From Jürgen Fauth, for About.com

Hong Sang-soo's Night and Day

(Berlinale)
Mar 29 2008

Golden Bear Buzz for Mike Leigh's Happy Go Lucky

Halfway through the festival, the word in the lobbies, cafés and screening rooms around Potsdamer Platz was that this year's Berlinale was still missing a revelatory movie that was guaranteed to sweep the Bears on Saturday. The omnipresent question "Seen anything good?" was usually answered with a shrug or the fluttering hand that is international sign language for "so-so." Did I really fly all this way just to find out that There Will Be Blood is still the strongest movie around?

The tenor changed yesterday with the screening of Mike Leigh's comedy Happy Go Lucky, which had critics buzzing about its "brilliant" script and sophisticated laughs. I wouldn't know, because I was too caught up writing my previous dispatch to watch the clock, and the ushers at the Palast are proper Germans who can't be talked into opening the doors once the movie started -- they have their orders, and that's that. Repeat screenings filled up quickly, too, and now I'm really hoping for an even stronger contender before Saturday, lest I managed to miss the winner.

Night and Day

Speaking of strong contenders: Tuesday started with Korean auteur Hong Sang-soo's (Woman on the Beach) latest, which is every bit as ineffably profound and amusing as his previous films. Night and Day is Hong's first movie to be set outside of Korea and follows the escapades of Kim Sung-nam (Kim Yeong-ho), a young painter who flees to Paris after he is accused of smoking marijuana. He stays in a guest house, cries on the phone with his wife, and falls in love with a pixie-like Korean woman who also has artistic aspirations.

"You have real talent," Kim tells her. "The world is full of people without talent who are successful because they push through to the end, but all they can do is repeat clichés."

It's obvious that Hong works hard to avoid clichés at every turn: when Kim climbs Montmatre, the camera looks out over the city without turning to show us Sacre-Coeur, and there isn't a single shot of the Eiffel Tower in the movie. Instead, the film's loose, half-written, half-improvised feel expands on themes of fidelity and selfishness with a smattering of religion.

Beautiful grace notes, often caught in trademark zooms and pans, add mystery and whimsy: Kim finds money on the street, catches a bird, or dreams of kissing his lover's feet. He meets a North Korean and the two arm wrestle. When Kim wins, his opponent suggests they try the other arm. At 145 minutes, Night and Day is Hong Sang-soo's longest film to date, but I would gladly have followed him through Paris for another hour or two.

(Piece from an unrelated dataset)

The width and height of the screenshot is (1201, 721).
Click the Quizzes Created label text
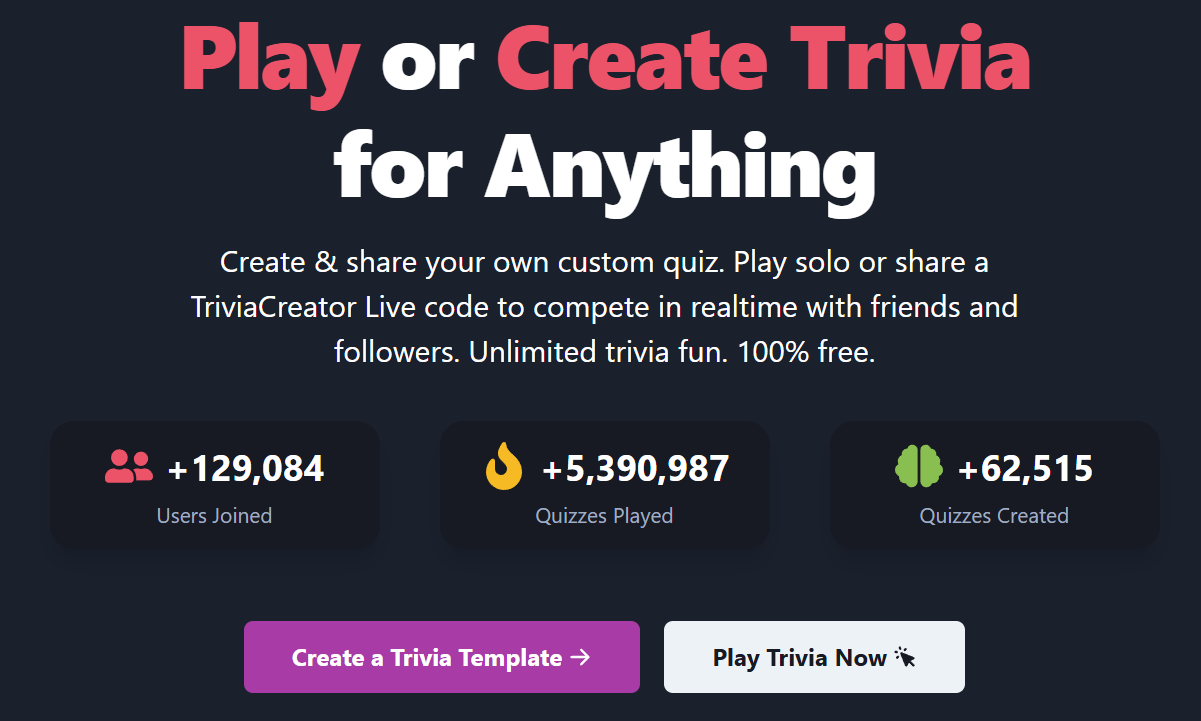pyautogui.click(x=994, y=516)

Standard Operating Procedure

Standard Operating Procedure, the new film by Oscar-winning documentarian Errol Morris (The Fog of War), is a much more difficult film to embrace. A detailed investigation into the infamous photographs of atrocities committed by American soldiers at the Abu Ghraib prison, the film's narrow focus is both its point and its weakness. Anybody who has been following Morris' New York Times blog knows that he has been obsessed with the close reading of photographs -- what they seem to say, what they prove, and what they leave out. With reenactments, animations that line the photos up on a timeline, and testimony by many of the soldiers directly involved in the scandal (Lynndie England, Janis Karpinksi, Sabrina Harman), the film tries to reconstruct the events behind the images: prisoners forced into stress positions, attacked by dogs, sexually humiliated, tortured, and killed.

At the press conference, Morris made it clear that he was quite conscious of the limitations of his approach. Standard Operation Procedure does not attempt contextualize the events. The political impact of the pictures, questions of culpability by higher ranks, and more widespread torture not caught on film are at best hinted at and lie safely outside Morris' purview.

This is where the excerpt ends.